UPDATE: Upon closer inspection, it appears that temperature changes do not appear to explain much of the decline in home runs. See the following links.

Temperature Does Not Explain the Decline in April Home Runs
Temperature and League HR Splits
Steroids and Offensive Production by Zubin Jelveh

11 Responses “April Homers”

  1. ChuckO says:

    It’s already happened. On an recent ESPN broadcast, Twins vs. Red Sox, I believe, the announcers were talking about how homers were way down. They all agreed that it was due to testing.

  2. rubemode says:

    I’ll throw out this idea, your book makes the cases that expansion had a great impact on “offense”. One that I agree with. Could it now be the case that the league’s pitching has “caught up” and over come the watering down effects of expansion from the early and late 90′s?

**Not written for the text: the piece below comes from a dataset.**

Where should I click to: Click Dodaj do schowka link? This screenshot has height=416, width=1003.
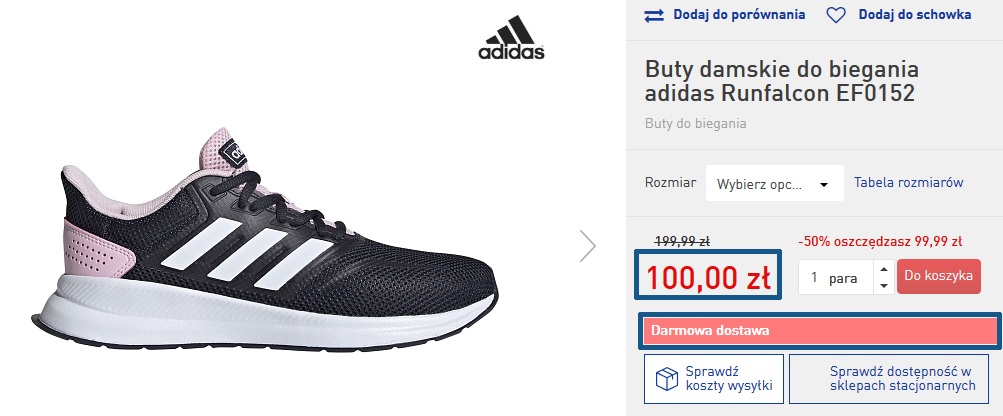click(913, 15)
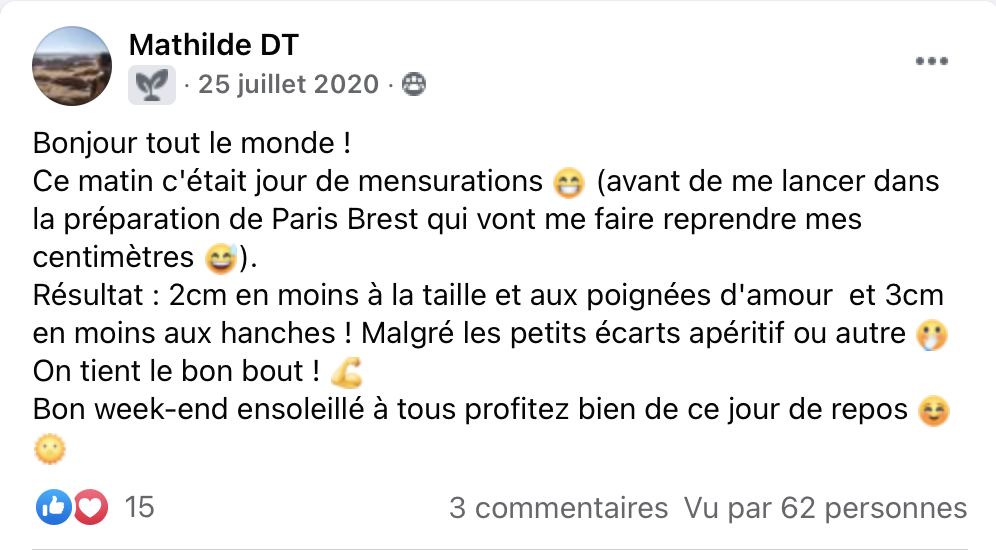Click the sprout member badge icon

152,85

  3. Donald A. Coffin says:

    FWIW, the decline appears to be entirely in the AL (see Joe Sheehan’s recent analysis of this at BaseballProspectus.com).

  4. Greyson says:

    I frequently wonder why there isn’t more time spent analyzing weather’s impact on the game. I think you can attribute weather as a large factor in the hot starts by both the Rays and Marlins this year, but no one seems to ever bring this up. (You can probably throw the D-Backs into the conversation too, but they have a much more talented team regardless.)

  5. Dan says:

    Very interesting, and I have to say the graph is extremely compelling. Thanks for taking the time to put this together.

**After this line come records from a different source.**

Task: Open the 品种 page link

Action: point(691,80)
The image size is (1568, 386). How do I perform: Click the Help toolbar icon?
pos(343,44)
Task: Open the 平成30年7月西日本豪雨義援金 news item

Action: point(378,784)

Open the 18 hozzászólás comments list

    I know from a BP article that runs in the AL are down quite a bit more than in the NL (where they are flat from last year). Can you show the above graph split between the two leagues to see if the average temp for NL has been higher than AL? At the very least, it seems to me the best NL teams so far play in somewhat warmer climates than the best AL teams, but I could be wrong here.

  6. Chris says:

    When you did this analysis, did you just use the overall average temperature for the month, or did you go to the extent of analyzing the game-time temperature for each game?

  7. Andy says:

    I would also be interested to see the rate in domed stadiums over that time. I don’t know how possible it is, since some domes are retractable. Good anaylsis though!

  8. Adam says:

    The temperature graph is very startling in its correlation to homeruns. However, I’d be curious to know what theories there are for why 2002 stands out as the one year this wasn’t the case. Statistical anamoly is certainly an option, but I wonder if there was something else going on.

  9. Ken Houghton says:

    I’m inclined to suggest looking at, say, A-Rod’s April 2007 v. (A-Rod and Rodettes) in April 2008 and wonder if there are a few other outliers like that in the AL.

    But that still wouldn’t explain 2006.

  10. Steve says:

    Interesting, but the correlation isn’t as strong as it that graph makes it appear if you plot HR vs. temperature. The r-squared value is only about .35, and still only about .67 after dropping the two biggest outliers.

  11. Sal Paradise says:

    #4 Greyson:

    While I understand your thought process, if weather were to have that much of an impact, then you’d expect a better home record than away record.

    Marlins:
    Home: 13-11
    Away: 11-8

    Diamondbacks:
    Home: 19-8
    Away: 9-8

    Rays:
    Home: 16-8
    Away: 9-11

    Certainly true for the Diamondbacks and Rays.

    However, there’s also the matter of whether or not they are winning because of pitching, or because of hitting.

    Florida:
    Runs Scored: 5 (t-3rd in the NL)
    Runs Allowed: 4.8 (t-9th in the NL)

    Arizona:
    Runs Scored: 5.4 (2nd)
    Runs Allowed: 4.1 (2nd)

    Rays:
    Runs Scored: 4.6 (t-3rd)
    Runs Allowed: 4 (5th)

    The problem is that we would expect ‘hitter’s weather’ to help batters and hurt pitchers, which it doesn’t seem like is the case in Arizona’s case, or even the Rays case. And Florida doesn’t seem to have a good home-road split.

    There’s nothing exhaustive about this ‘research’ but it doesn’t seem to indicate it being a weather-related thing (though one would have to go deeper into temperature and weather and divide it that way to see if performances for these teams are correlated to temperature).